(Collected data entries)
.....

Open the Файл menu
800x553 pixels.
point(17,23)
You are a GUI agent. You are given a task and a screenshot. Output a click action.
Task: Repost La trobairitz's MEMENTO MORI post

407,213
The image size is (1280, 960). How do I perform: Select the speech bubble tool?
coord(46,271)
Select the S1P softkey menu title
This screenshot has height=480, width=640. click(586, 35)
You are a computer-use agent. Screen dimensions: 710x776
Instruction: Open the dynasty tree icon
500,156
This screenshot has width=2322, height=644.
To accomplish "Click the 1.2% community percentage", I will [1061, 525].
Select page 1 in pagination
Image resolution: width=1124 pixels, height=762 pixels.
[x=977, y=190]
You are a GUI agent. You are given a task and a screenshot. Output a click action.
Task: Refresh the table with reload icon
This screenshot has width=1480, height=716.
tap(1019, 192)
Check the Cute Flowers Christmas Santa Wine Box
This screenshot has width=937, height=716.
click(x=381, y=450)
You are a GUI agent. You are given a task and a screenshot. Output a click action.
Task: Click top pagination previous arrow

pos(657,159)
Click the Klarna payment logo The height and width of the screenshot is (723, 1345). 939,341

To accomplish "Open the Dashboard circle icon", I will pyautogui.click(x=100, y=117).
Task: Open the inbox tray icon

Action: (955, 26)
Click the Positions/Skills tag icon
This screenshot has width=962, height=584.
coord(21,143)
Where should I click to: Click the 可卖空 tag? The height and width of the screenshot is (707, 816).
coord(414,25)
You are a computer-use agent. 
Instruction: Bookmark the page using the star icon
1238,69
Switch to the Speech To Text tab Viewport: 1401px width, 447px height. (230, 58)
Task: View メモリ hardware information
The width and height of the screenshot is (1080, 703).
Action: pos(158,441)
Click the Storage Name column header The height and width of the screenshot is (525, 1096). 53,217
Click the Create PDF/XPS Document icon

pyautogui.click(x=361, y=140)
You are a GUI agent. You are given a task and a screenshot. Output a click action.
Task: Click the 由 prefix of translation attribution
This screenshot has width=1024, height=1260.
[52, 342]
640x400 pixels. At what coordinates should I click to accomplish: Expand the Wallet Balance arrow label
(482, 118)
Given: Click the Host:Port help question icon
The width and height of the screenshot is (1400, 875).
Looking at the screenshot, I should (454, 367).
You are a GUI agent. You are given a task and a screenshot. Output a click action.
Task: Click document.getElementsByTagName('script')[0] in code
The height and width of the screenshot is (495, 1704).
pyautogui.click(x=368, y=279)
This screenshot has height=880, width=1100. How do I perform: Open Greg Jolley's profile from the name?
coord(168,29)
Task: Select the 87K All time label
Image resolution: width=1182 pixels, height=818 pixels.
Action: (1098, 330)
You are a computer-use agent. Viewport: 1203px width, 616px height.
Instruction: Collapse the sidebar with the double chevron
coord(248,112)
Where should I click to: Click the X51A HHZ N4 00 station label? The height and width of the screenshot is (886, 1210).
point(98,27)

.....

WHAT THIS TASK INVOLVES:
Using the records above, write out exactly the lines from the one containing "Instruction: Bookmark the" through the last, and add nothing.

YOUR RESPONSE:
Instruction: Bookmark the page using the star icon
1238,69
Switch to the Speech To Text tab Viewport: 1401px width, 447px height. (230, 58)
Task: View メモリ hardware information
The width and height of the screenshot is (1080, 703).
Action: pos(158,441)
Click the Storage Name column header The height and width of the screenshot is (525, 1096). 53,217
Click the Create PDF/XPS Document icon

pyautogui.click(x=361, y=140)
You are a GUI agent. You are given a task and a screenshot. Output a click action.
Task: Click the 由 prefix of translation attribution
This screenshot has width=1024, height=1260.
[52, 342]
640x400 pixels. At what coordinates should I click to accomplish: Expand the Wallet Balance arrow label
(482, 118)
Given: Click the Host:Port help question icon
The width and height of the screenshot is (1400, 875).
Looking at the screenshot, I should (454, 367).
You are a GUI agent. You are given a task and a screenshot. Output a click action.
Task: Click document.getElementsByTagName('script')[0] in code
The height and width of the screenshot is (495, 1704).
pyautogui.click(x=368, y=279)
This screenshot has height=880, width=1100. How do I perform: Open Greg Jolley's profile from the name?
coord(168,29)
Task: Select the 87K All time label
Image resolution: width=1182 pixels, height=818 pixels.
Action: (1098, 330)
You are a computer-use agent. Viewport: 1203px width, 616px height.
Instruction: Collapse the sidebar with the double chevron
coord(248,112)
Where should I click to: Click the X51A HHZ N4 00 station label? The height and width of the screenshot is (886, 1210).
point(98,27)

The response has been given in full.